Pengamatan menarik pertama dari penelitian ini adalah bahwa hasil susu lebih dari yang dapat diterima (lihat tabel) terlepas dari jenis pakan silase. Jelas, produksi susu yang tinggi dapat dikaitkan dengan tahap fisiologis sapi-sapi ini yang berada di 50 hari dalam susu pada awal percobaan. Namun, masih cukup menjanjikan untuk mengetahui bahwa produksi susu yang tinggi dapat dipertahankan tanpa ketergantungan pada jerami alfalfa dan biji jagung. Sapi yang mengonsumsi makanan berbasis silase jagung menghasilkan sekitar 6 pon susu lebih banyak daripada sapi yang mengonsumsi makanan berbasis sorgum.

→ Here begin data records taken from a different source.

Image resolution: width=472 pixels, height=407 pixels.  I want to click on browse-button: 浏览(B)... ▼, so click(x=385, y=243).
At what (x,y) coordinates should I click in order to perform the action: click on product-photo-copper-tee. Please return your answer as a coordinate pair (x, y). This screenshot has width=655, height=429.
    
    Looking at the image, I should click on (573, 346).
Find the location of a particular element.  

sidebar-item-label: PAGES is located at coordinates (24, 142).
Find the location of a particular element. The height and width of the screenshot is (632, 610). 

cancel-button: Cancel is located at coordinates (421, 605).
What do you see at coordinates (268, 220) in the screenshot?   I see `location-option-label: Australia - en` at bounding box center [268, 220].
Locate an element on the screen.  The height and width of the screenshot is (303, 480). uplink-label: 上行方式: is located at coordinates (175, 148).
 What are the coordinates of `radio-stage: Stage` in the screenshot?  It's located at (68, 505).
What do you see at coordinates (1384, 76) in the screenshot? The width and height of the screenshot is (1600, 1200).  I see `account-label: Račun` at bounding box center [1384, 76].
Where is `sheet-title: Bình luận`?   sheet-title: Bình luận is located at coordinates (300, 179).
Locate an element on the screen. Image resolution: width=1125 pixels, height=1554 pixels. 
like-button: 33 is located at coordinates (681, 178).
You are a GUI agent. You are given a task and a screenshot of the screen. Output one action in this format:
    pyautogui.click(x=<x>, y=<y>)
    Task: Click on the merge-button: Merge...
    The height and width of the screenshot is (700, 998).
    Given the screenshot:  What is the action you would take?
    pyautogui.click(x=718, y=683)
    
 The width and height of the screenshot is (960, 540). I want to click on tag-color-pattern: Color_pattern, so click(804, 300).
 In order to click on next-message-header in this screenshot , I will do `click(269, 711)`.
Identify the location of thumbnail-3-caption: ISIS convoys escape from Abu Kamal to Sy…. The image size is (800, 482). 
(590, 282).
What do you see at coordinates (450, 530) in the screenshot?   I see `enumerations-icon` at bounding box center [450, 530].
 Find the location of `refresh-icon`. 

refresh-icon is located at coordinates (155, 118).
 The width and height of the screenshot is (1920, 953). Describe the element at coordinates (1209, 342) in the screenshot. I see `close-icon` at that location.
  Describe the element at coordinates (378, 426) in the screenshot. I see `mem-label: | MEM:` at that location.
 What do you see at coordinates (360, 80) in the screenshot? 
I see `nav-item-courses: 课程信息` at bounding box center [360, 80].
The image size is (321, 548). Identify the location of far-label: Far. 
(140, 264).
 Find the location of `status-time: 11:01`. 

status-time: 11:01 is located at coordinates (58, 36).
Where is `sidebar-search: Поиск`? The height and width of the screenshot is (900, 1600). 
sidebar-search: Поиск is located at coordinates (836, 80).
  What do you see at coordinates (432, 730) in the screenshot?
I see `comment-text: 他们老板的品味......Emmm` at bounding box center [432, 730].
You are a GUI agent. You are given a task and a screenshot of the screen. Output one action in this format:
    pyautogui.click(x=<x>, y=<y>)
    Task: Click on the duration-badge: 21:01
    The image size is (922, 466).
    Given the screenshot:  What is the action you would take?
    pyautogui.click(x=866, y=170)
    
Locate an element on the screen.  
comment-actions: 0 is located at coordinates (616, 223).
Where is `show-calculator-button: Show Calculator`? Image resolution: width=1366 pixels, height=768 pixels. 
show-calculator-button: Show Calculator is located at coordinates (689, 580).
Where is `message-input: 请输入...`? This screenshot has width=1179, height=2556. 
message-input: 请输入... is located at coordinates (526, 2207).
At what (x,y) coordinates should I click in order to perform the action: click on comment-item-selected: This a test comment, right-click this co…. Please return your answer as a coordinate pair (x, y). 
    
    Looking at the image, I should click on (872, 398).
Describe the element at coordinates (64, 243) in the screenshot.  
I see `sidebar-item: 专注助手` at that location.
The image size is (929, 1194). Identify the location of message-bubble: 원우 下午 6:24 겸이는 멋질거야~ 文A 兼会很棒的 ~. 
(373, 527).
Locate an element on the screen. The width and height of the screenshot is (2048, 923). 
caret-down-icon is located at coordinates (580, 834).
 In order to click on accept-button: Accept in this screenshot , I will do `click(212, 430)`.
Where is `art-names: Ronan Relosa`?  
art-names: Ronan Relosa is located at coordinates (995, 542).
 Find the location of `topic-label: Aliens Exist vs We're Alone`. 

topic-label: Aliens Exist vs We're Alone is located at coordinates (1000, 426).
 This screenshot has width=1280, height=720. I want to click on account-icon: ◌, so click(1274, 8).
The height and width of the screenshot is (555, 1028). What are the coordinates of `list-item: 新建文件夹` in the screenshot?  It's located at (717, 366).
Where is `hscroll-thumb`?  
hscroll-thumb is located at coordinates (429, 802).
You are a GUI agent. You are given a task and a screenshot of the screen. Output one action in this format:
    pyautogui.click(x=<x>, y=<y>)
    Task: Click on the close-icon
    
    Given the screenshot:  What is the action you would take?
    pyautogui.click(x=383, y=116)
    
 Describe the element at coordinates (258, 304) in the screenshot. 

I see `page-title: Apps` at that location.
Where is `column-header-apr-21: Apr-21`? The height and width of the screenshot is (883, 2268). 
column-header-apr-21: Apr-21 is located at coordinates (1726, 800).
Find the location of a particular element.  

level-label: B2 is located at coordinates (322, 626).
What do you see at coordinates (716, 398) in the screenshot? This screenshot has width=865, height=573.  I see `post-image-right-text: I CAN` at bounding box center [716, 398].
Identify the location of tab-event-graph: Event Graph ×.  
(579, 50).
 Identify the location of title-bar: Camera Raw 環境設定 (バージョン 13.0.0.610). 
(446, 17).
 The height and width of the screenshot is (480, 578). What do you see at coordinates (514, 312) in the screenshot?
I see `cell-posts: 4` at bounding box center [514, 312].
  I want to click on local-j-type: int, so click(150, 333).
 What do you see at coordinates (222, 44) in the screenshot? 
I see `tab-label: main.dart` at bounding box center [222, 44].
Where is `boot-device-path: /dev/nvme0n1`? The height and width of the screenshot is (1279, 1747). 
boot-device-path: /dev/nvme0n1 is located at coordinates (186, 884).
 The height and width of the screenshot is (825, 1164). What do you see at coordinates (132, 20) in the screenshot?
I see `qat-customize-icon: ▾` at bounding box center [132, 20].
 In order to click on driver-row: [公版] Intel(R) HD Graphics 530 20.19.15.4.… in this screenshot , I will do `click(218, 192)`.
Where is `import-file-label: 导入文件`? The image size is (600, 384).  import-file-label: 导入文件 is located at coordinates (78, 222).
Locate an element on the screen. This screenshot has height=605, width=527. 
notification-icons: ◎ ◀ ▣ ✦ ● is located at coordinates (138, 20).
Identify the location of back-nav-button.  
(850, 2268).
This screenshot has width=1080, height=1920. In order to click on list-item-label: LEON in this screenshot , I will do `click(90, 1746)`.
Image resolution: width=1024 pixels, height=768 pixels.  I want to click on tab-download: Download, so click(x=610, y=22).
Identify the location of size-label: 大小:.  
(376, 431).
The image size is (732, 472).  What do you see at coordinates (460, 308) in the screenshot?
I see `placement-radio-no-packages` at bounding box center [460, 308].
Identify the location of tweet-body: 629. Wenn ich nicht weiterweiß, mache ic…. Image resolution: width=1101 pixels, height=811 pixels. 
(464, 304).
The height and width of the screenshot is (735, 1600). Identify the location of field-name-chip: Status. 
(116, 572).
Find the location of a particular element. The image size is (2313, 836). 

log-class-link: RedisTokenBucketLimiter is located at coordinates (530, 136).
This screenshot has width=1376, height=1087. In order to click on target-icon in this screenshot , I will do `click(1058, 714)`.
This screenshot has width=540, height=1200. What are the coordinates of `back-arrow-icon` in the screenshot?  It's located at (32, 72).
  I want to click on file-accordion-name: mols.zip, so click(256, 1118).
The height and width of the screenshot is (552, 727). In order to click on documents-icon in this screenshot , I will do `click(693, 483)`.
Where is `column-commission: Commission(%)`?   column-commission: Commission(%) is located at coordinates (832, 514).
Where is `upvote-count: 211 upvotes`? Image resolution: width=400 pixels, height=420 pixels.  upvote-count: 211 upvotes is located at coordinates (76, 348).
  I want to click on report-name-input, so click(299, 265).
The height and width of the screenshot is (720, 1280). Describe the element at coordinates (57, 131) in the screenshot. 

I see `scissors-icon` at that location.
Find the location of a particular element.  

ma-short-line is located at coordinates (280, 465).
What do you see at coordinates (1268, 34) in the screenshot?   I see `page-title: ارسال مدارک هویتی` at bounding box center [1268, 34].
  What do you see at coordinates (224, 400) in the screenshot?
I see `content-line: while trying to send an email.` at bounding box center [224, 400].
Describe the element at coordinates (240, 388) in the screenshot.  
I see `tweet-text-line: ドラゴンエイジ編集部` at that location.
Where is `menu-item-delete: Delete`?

Perbedaan produksi ini kemungkinan terkait dengan asupan bahan kering yang lebih besar untuk silase jagung. Selama ini perbedaan asupan bahan kering dan produksi susu menonjolkan penggunaan silase jagung. Namun, sapi yang mengonsumsi pakan berbahan dasar silase sorgum memiliki konsentrasi lemak susu yang lebih tinggi daripada sapi yang diberi pakan berbahan dasar silase jagung.
Sorgum disukai secara ekonomi
Perbedaan dalam tes lemak susu bukanlah pengamatan sepele karena memaksimalkan konsentrasi lemak susu sangat penting untuk harga susu yang lebih tinggi. Mempertimbangkan harga lemak susu sebesar $2,6635 per pon dan faktor harga susu skim Kelas III sebesar $6,25 per seratus berat (cwt.), harga susu yang dihasilkan akan menjadi sekitar $1,40 per cwt. lebih besar pada sapi yang mengonsumsi pakan berbahan dasar silase sorgum dibandingkan dengan sapi yang mengonsumsi pakan berbahan dasar jagung.
Karena harga silase bisa rumit dan subjektif, saya memutuskan untuk menghentikan analisis di sini. Namun, masuk akal untuk mengklaim bahwa silase sorgum lebih murah, atau memiliki nilai yang sama, daripada silase jagung. Dalam skenario ini, pemberian pakan berbasis silase sorgum dapat menjadi strategi ekonomi yang bermanfaat dan menguntungkan.
Singkatnya, terlepas dari jenis silase yang digunakan, pemberian pakan hijauan rendah dengan jerami dan gandum berkualitas buruk sebagai sumber biji-bijian terbukti menjadi strategi yang berhasil untuk mempertahankan produksi susu dan pendapatan potensial. Strategi-strategi ini, serta banyak strategi lainnya, dapat membantu mengurangi dampak buruk kekeringan.
Banyak orang, termasuk petani,
konsultan, atau penyuluh penyuluhan, mungkin telah melupakan peristiwa kekeringan di masa lalu. Rekan saya dari University of Kentucky, Chris Teutsch, pernah berkata, “Setiap kekeringan tampaknya menjadi kejutan.” Tujuan kami untuk penelitian ini adalah untuk mengidentifikasi pilihan makan dalam menanggapi kekeringan parah berikutnya. Meski belum bisa dipastikan kapan, namun bisa dipastikan kekeringan akan terjadi lagi.
Artikel ini muncul di
Hay &Forage Grower edisi Agustus/September 2018 di halaman 23.